» **Exercise prompt**: Leaving out the pictures, please reproduce exactly and only the lines from the one that contains "Where should I click to: Click the 24" through the last line below.

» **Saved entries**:
============================================================

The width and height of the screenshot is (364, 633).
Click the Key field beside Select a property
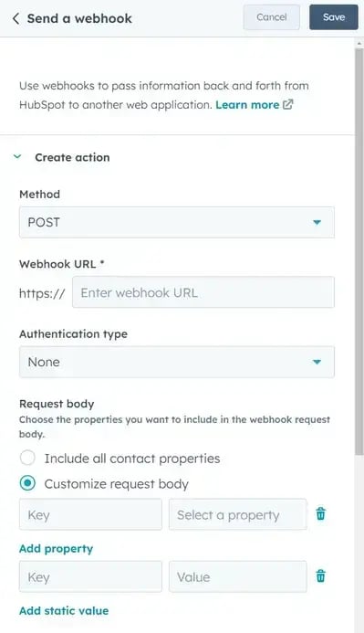90,514
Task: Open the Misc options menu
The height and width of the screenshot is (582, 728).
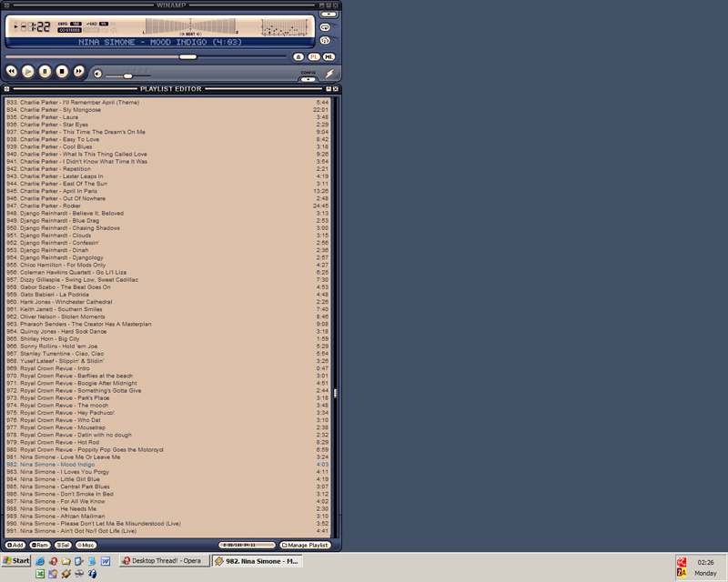Action: 86,545
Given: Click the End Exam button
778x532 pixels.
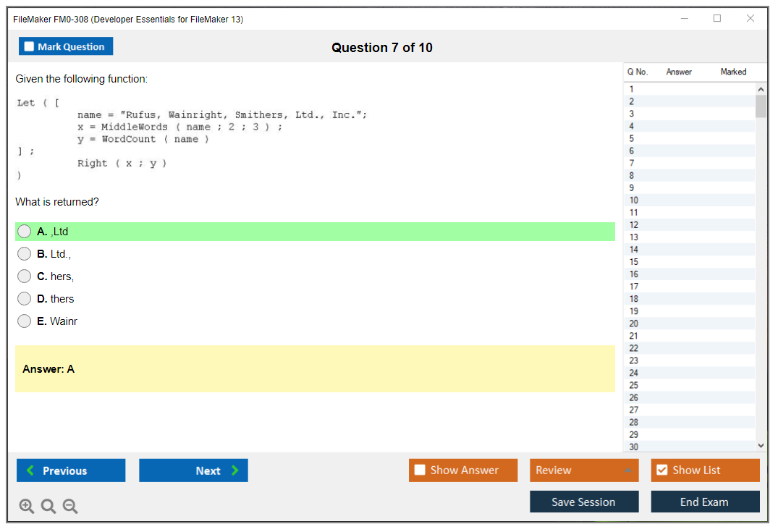Looking at the screenshot, I should 705,502.
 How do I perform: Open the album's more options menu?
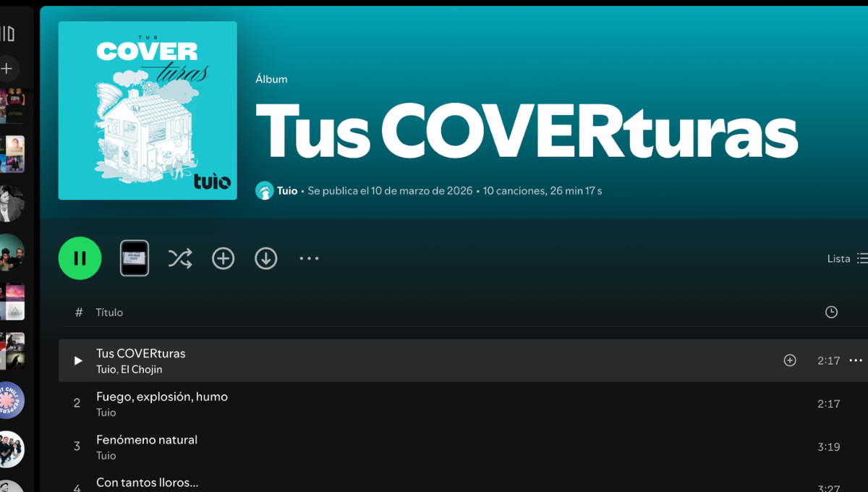(309, 258)
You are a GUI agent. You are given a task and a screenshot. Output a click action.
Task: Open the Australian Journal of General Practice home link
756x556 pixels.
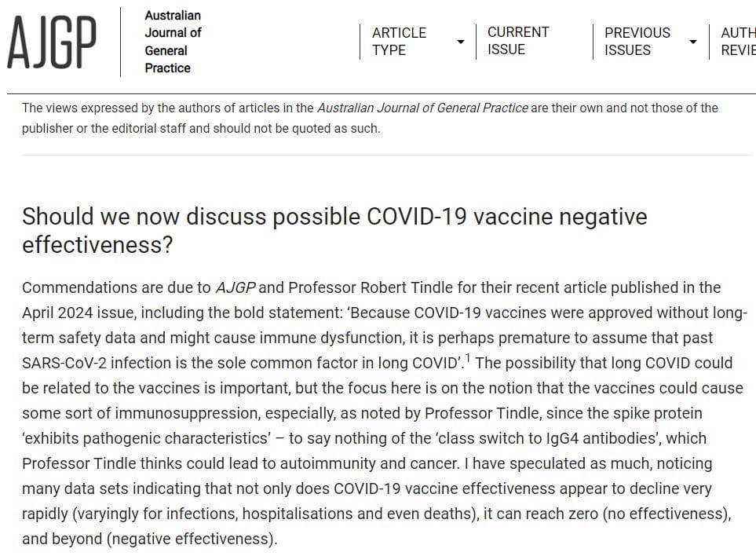[x=173, y=42]

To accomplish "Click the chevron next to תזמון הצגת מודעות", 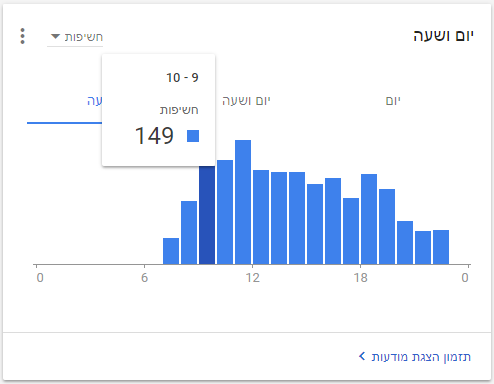I will click(x=362, y=356).
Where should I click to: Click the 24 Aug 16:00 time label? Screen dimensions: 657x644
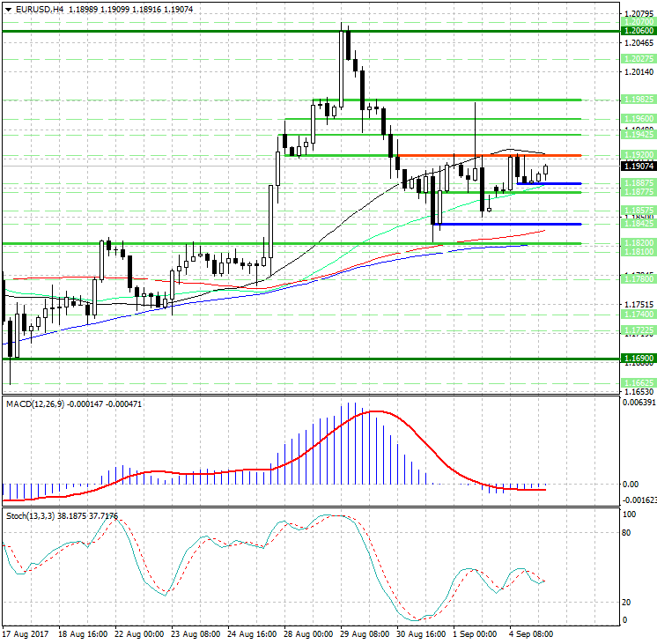tap(249, 634)
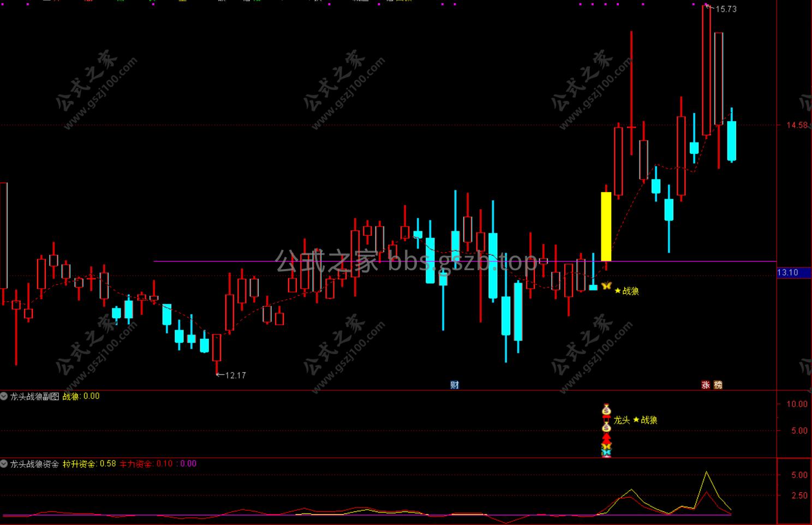Click the yellow ★战狼 label on chart
The height and width of the screenshot is (525, 812).
(626, 291)
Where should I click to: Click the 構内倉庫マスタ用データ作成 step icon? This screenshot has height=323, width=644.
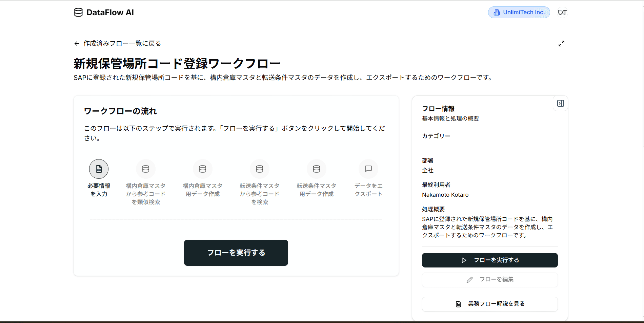tap(203, 169)
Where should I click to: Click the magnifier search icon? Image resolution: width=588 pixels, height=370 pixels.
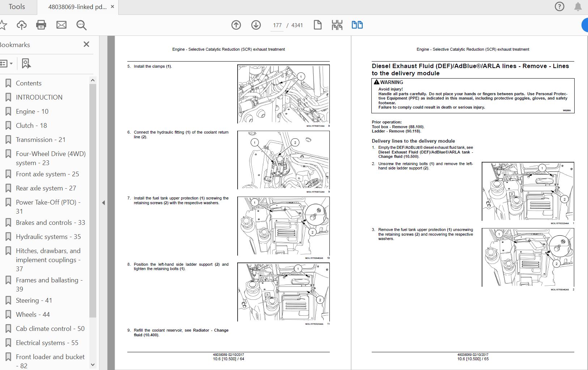point(81,25)
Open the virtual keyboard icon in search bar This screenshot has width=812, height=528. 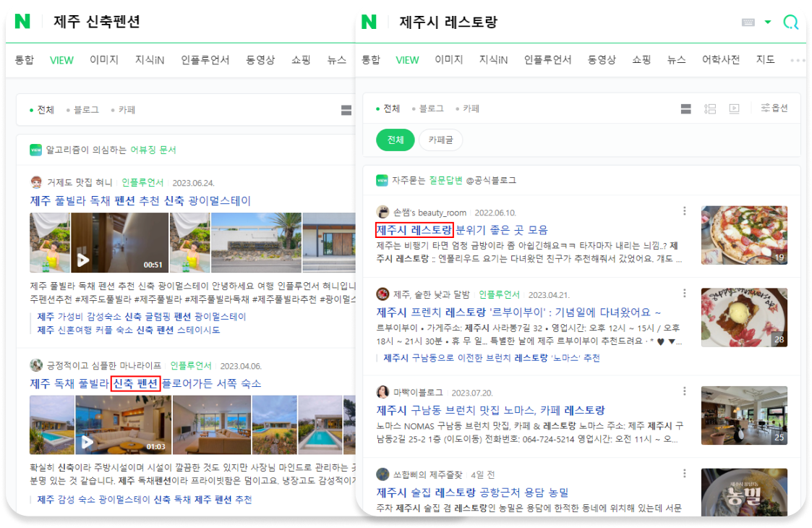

============================================================

» **Finished task**:
Where should I click to: Click the 24 Aug 16:00 time label? Screen dimensions: 657x644
tap(249, 634)
Click the yellow ★战狼 label on chart
The height and width of the screenshot is (525, 812).
(626, 291)
Where should I click to: Click the 構内倉庫マスタ用データ作成 step icon? This screenshot has height=323, width=644.
tap(203, 169)
Where should I click to: Click the magnifier search icon? Image resolution: width=588 pixels, height=370 pixels.
point(81,25)
Open the virtual keyboard icon in search bar This screenshot has width=812, height=528. 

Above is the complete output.